====== THE RECORDS ======

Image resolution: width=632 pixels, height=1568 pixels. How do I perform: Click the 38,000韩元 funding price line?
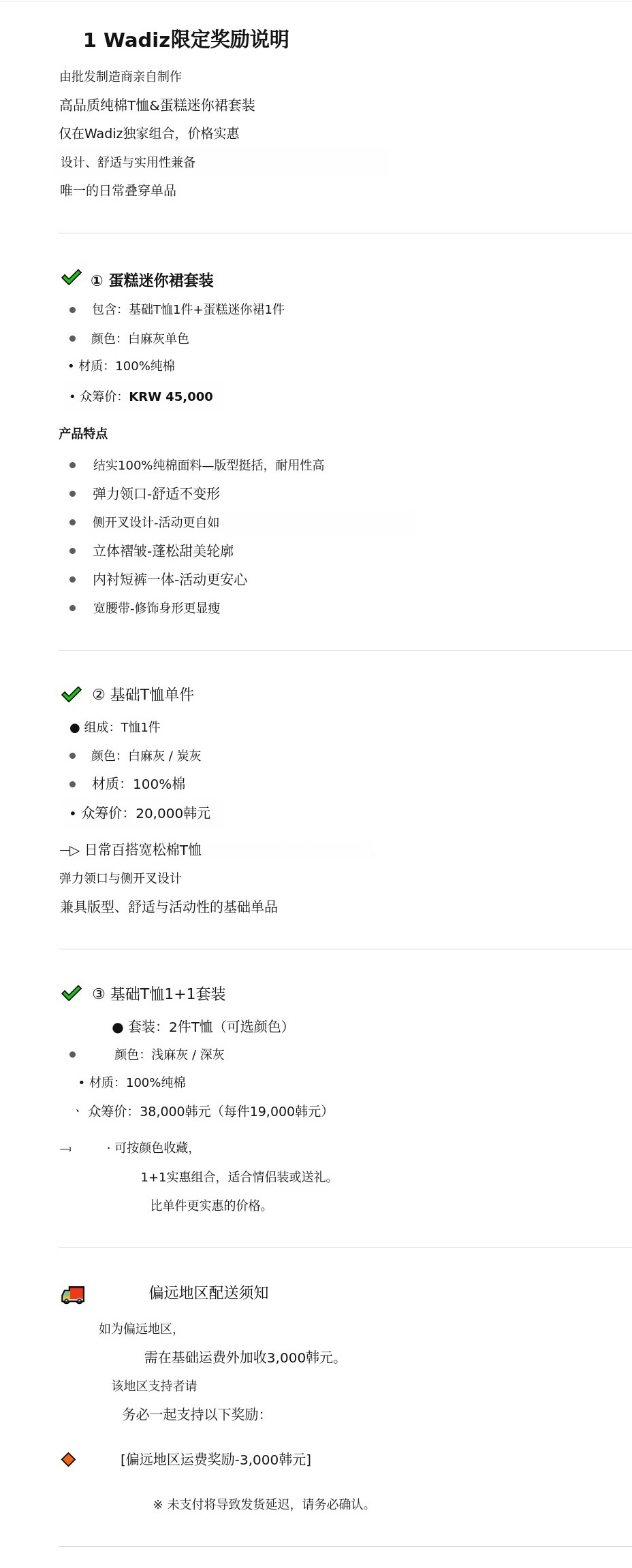click(208, 1111)
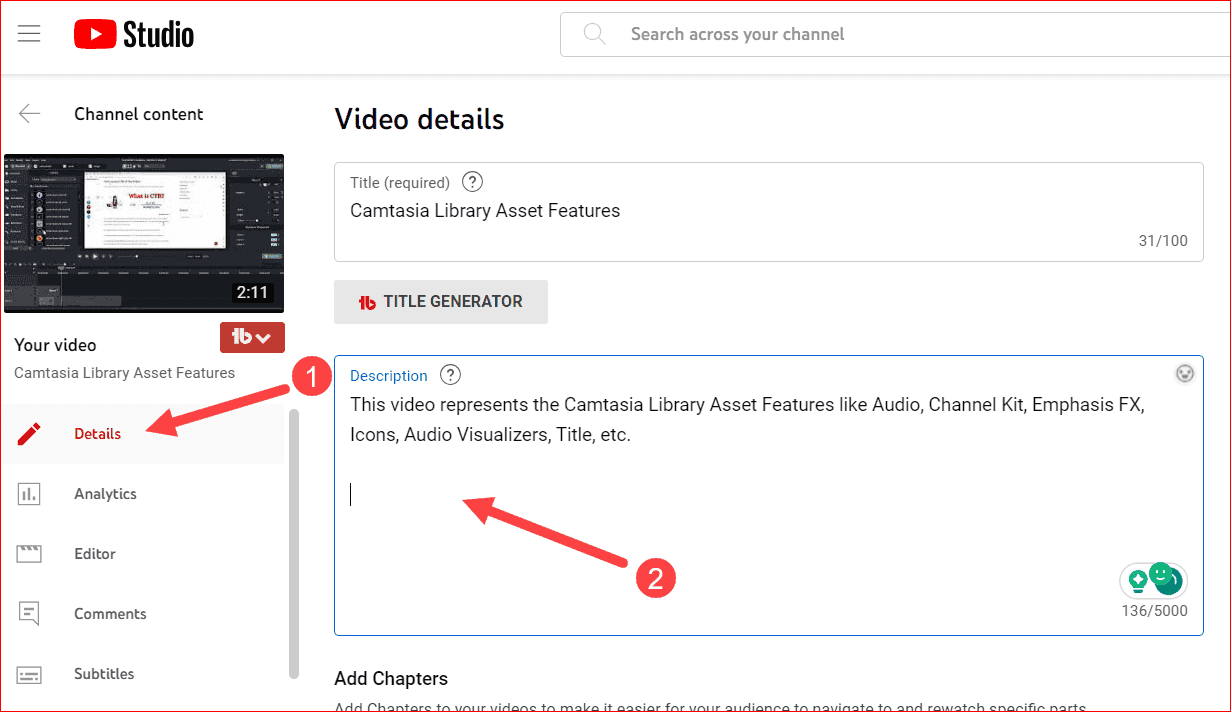Click the help icon beside Title

(x=473, y=182)
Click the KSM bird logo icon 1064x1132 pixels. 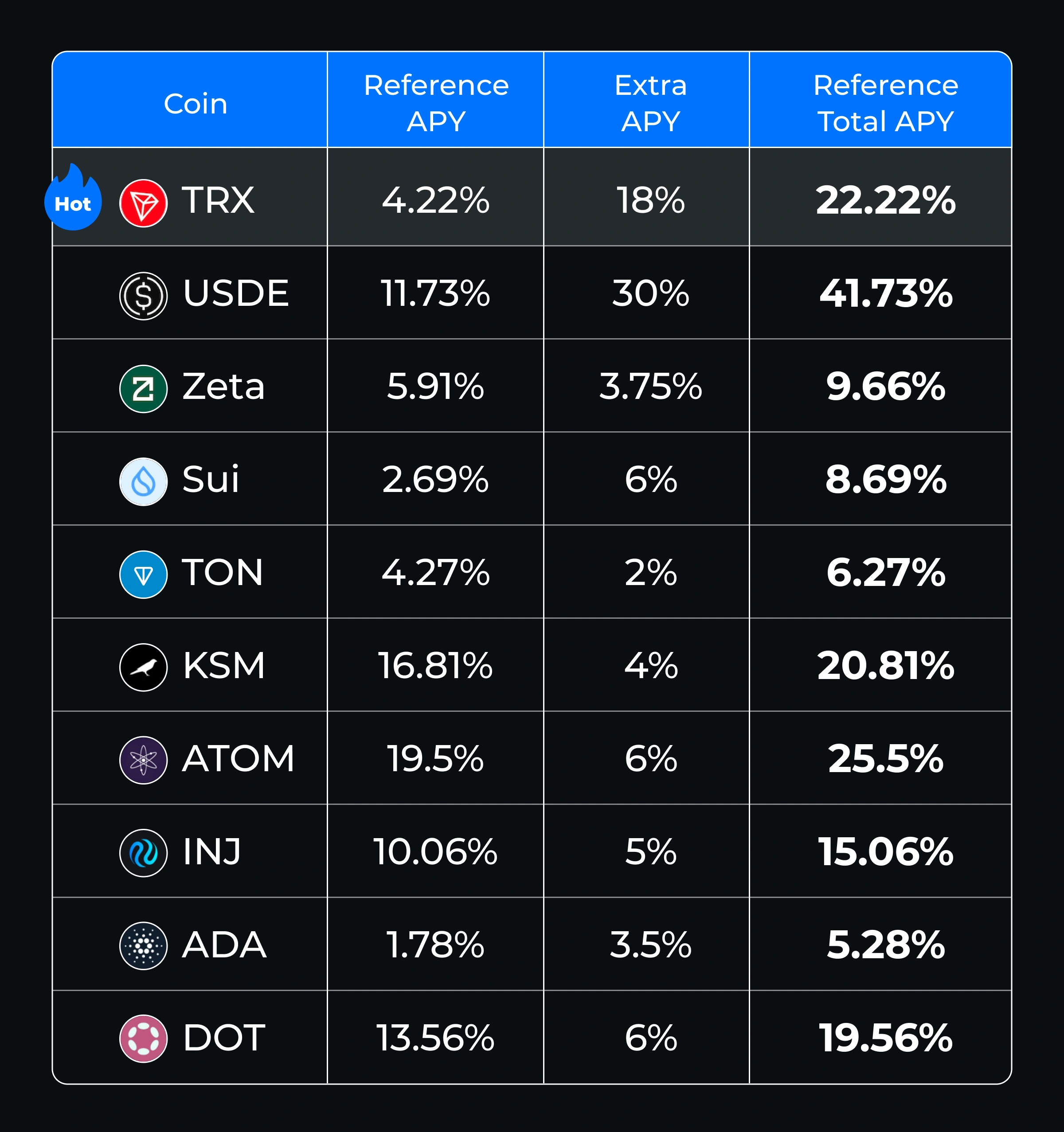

======

REQUIRED WORK
The records above, minus their pictures, are to be returned verbatim.

WRITTEN SOLUTION
Image resolution: width=632 pixels, height=1568 pixels. How do I perform: Click the 38,000韩元 funding price line?
click(208, 1111)
Click the help icon beside Title

(x=473, y=182)
Click the KSM bird logo icon 1064x1132 pixels. 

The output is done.